§ **Source text**

───

Gold in the 21st Century

 

In the 21st century, fiat currency has replaced gold as a far more convenient medium-of-exchange. If you don’t agree, try purchasing groceries at your local supermarket with gold instead of cash. But to this day, investors still view gold as the ultimate store-of-value hedge against inflation; and for good reason. Throughout history, fiat currencies have been destroyed by hyperinflation, currency wars, imprudent monetary policies and reform, resulting in an average lifespan of roughly thirty years. Policymakers around the world have long demonstrated that they cannot resist printing money when it accommodates them, eroding the purchasing power of local currencies over time.

Gold’s lasting role as the ultimate store-of-value asset is rooted in its hard money attributes, particularly scarcity. This is further evidenced by the strong relationship between the supply of “safe haven” currencies like the US dollar and the price of gold. In fact, the investment market for gold has now ballooned to over $3.3 trillion according to the World Gold Council.4

FIGURE 3: GROWTH IN MONEY SUPPLY VS. GOLD PRICE5

History reinforces that of all the elements naturally existing in the world and all forms of man-made money created, gold possesses the optimal composition of “good money” qualities.

───

§ **Entries taken from a collection**
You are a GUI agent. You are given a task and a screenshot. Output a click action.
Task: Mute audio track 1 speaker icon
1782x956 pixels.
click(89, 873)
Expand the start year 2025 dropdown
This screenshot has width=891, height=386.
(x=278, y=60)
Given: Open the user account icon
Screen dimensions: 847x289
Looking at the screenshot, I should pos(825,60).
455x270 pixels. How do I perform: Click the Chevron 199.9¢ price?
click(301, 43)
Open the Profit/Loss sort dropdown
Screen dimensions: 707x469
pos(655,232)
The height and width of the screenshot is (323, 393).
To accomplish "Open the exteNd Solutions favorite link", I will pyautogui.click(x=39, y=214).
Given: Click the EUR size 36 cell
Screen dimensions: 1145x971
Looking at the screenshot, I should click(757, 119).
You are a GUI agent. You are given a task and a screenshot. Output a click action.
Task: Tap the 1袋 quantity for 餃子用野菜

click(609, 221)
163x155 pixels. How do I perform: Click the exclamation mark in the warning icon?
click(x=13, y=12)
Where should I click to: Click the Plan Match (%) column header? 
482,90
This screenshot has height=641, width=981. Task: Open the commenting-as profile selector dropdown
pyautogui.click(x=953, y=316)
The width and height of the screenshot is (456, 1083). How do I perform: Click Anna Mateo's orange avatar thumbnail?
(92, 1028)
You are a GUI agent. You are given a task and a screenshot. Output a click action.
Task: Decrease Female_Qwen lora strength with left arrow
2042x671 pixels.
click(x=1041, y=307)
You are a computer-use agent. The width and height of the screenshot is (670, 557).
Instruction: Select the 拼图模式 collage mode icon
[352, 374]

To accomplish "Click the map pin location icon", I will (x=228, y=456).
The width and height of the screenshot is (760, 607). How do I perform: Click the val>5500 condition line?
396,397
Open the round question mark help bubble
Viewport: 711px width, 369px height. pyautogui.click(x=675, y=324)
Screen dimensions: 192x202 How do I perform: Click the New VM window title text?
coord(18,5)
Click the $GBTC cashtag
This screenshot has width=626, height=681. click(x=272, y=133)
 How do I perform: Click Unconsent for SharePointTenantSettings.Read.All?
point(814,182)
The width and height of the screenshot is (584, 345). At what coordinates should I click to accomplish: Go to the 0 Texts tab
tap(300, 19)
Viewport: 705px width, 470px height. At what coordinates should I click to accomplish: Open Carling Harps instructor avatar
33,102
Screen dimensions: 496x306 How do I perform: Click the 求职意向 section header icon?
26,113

───

§ **What to do**
A) Copy the passage on gold word for word, from "In the 21st century, fiat" to "currencies over time.".
B) Rewrite the records from the line with "The width and height of the screenshot is (584, 345)." through the end of the records, switching "Screen dimensions" to "Screen size" and leaving everything else unchanged.

§ **Task-by-task solutions**
A)
In the 21st century, fiat currency has replaced gold as a far more convenient medium-of-exchange. If you don’t agree, try purchasing groceries at your local supermarket with gold instead of cash. But to this day, investors still view gold as the ultimate store-of-value hedge against inflation; and for good reason. Throughout history, fiat currencies have been destroyed by hyperinflation, currency wars, imprudent monetary policies and reform, resulting in an average lifespan of roughly thirty years. Policymakers around the world have long demonstrated that they cannot resist printing money when it accommodates them, eroding the purchasing power of local currencies over time.

B)
The width and height of the screenshot is (584, 345). At what coordinates should I click to accomplish: Go to the 0 Texts tab
tap(300, 19)
Viewport: 705px width, 470px height. At what coordinates should I click to accomplish: Open Carling Harps instructor avatar
33,102
Screen size: 496x306 How do I perform: Click the 求职意向 section header icon?
26,113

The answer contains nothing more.